Visas Schengen : L’UE envisage d’étendre les entrées multiples à plus de cinq ans pour certaines catégories de personnes

La Commission européenne s’apprête à réviser la politique des visas en adoptant une approche plus souple, en étudiant la possibilité d’accorder des visas Schengen à entrées multiples d’une durée de validité supérieure à cinq ans aux voyageurs considérés comme fiables, tels que les professionnels, les chercheurs, les chefs d’entreprise et les touristes réguliers. Cette mesure vise à renforcer l’attrait économique de l’Europe tout en maintenant des contrôles de sécurité stricts à l’entrée de l’espace Schengen.
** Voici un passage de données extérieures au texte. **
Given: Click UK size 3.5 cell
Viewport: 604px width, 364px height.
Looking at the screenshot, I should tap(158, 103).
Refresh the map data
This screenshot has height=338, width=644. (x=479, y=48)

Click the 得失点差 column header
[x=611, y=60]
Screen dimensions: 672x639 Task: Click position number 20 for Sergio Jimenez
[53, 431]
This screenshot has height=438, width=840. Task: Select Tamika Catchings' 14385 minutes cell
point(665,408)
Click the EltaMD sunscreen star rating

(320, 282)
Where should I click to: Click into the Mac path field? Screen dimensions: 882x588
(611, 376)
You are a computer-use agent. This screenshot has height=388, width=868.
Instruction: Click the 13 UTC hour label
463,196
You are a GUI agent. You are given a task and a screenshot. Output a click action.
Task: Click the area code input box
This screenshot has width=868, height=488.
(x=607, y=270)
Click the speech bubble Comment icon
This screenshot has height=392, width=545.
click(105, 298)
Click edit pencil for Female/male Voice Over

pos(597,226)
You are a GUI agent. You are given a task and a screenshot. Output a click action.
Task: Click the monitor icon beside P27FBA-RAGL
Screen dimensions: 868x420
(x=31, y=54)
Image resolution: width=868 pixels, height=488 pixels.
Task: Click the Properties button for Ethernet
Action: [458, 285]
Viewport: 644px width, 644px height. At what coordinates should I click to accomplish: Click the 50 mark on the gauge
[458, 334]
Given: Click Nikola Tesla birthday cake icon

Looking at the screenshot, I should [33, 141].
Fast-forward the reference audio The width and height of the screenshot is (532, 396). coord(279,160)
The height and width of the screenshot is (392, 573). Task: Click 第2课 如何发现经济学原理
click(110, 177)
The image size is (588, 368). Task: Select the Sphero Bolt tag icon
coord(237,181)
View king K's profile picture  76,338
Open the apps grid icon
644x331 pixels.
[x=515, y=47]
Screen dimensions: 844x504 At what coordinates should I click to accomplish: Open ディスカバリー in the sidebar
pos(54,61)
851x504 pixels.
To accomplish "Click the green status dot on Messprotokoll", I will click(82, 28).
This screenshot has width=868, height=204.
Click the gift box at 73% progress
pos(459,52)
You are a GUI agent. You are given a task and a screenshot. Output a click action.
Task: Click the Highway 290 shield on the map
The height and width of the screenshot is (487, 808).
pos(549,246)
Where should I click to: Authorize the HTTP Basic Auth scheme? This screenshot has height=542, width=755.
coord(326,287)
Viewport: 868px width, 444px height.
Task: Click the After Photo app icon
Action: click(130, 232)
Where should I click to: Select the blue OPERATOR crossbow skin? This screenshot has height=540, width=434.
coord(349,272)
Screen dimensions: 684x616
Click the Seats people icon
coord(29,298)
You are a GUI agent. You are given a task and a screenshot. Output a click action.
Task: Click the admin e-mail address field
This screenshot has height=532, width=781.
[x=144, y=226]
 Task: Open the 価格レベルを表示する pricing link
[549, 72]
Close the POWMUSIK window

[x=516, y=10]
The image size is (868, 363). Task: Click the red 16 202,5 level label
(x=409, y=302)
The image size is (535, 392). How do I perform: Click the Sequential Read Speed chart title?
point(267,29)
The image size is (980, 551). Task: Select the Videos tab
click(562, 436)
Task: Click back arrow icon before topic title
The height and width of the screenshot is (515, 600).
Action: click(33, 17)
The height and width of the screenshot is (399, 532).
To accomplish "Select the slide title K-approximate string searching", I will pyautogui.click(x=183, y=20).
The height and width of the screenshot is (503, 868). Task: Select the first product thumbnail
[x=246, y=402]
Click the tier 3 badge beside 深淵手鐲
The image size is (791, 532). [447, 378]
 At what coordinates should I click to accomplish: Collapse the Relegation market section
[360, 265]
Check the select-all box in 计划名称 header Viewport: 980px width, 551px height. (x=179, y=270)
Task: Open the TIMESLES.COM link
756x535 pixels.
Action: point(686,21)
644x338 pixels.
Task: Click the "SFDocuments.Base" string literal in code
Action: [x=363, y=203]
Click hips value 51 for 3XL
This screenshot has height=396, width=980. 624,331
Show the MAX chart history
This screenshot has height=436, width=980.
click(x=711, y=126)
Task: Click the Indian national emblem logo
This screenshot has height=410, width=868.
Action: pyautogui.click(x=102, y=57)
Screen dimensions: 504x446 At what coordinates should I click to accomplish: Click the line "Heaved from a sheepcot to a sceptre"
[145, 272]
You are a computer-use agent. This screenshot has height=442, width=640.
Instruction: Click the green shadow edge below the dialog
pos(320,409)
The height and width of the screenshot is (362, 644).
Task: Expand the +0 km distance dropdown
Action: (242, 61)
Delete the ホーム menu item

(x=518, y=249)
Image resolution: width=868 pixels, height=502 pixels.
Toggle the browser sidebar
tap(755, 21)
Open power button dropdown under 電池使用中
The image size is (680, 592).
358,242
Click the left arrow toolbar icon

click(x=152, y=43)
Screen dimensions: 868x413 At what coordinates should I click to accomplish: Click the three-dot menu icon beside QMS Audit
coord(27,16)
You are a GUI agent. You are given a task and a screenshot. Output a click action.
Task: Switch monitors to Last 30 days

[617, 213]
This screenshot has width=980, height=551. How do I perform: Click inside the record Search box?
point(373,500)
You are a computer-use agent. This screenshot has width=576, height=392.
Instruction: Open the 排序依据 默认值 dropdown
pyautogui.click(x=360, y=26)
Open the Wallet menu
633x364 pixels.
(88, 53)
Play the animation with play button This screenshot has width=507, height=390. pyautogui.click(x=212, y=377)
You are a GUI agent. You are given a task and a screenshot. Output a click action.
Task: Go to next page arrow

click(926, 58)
Dans le cadre de la nouvelle stratégie européenne en matière de politique des visas présentée à la fin du mois de janvier, le document détaille une proposition visant principalement les hommes et femmes d’affaires voyageant régulièrement, les touristes réguliers présentant un faible risque en matière d’immigration, ainsi que les segments de talents internationaux dont l’activité est liée à la création d’une valeur ajoutée pour l’économie européenne. Le concept est censé faciliter l’accès à l’Europe et réduire les charges procédurales pour les voyageurs fréquents, sans affaiblir les normes de vérification et de contrôle.
Cette idée s’inscrit dans le cadre d’un réexamen plus large à l’échelle de l’UE visant à adapter la politique des visas aux changements économiques, technologiques et géopolitiques actuels. Bruxelles s’attache à renforcer la capacité du continent à être compétitif au niveau mondial dans les domaines de l’investissement, de l’innovation et de l’attraction des compétences, tout en maintenant un niveau élevé de protection des frontières extérieures et en assurant un équilibre entre une ouverture mesurée et les exigences en matière de sécurité.
La stratégie explique que faciliter la circulation des professionnels, des entrepreneurs, des chercheurs, des étudiants internationaux et des artistes peut avoir un impact direct sur la compétitivité de l’Europe. Les visas à entrées multiples de longue durée peuvent contribuer à réduire les procédures administratives pour les voyageurs fréquents et favoriser les échanges commerciaux, scientifiques et culturels en réduisant la fréquence des rendez-vous et des demandes multiples dans les consulats.
Dans le même ordre d’idées, les autorités européennes envisagent de numériser entièrement la procédure de délivrance des visas en permettant le dépôt électronique des demandes et en passant progressivement des vignettes traditionnelles à des visas numériques sécurisés. Cette modernisation est censée simplifier l’expérience des demandeurs, tout en améliorant la qualité de la surveillance et en renforçant l’efficacité des audits.
Malgré cette tendance à l’ouverture, la stratégie souligne que la sécurité de l’espace Schengen reste une priorité qui ne peut être compromise. Selon l’approche européenne, la politique des visas reste un outil central pour freiner l’immigration irrégulière, lutter contre la criminalité organisée et réduire les risques pour la sécurité dans l’espace Schengen, d’une manière qui préserve la fluidité sans ouvrir de brèches dans le système de protection.
Par conséquent, la Commission s’apprête à renforcer la surveillance des pays exemptés de visa et à envisager des mesures restrictives spécifiques et contextualisées en cas de tensions politiques ou sécuritaires. Le document souligne également l’importance de développer la coopération avec les pays partenaires sur les questions de migration, tant en termes d’échange d’informations que d’amélioration des mécanismes de réadmission et de gestion des flux.
Acquisition de talents et innovation
Les étudiants, les chercheurs, les travailleurs hautement qualifiés, les entrepreneurs innovants et les spécialistes du numérique figurent parmi les groupes prioritaires de la stratégie européenne. Dans ce contexte, Bruxelles vise à simplifier les procédures de visa de long séjour et à améliorer la coordination consulaire entre les États membres, ce qui pourrait contribuer à réduire les délais de traitement des demandes et à accroître le niveau de cohérence des décisions.
Dans le même ordre d’idées, le rôle de l’Agence européenne de garde-frontières et de garde-côtes (Frontex) pourrait évoluer pour lui permettre d’apporter un soutien accru aux États membres dans la gestion opérationnelle des demandes de visa, en améliorant les capacités de traitement et de suivi et en répondant à la volonté de l’Union de moderniser son système consulaire sans abandonner les exigences en matière de contrôle.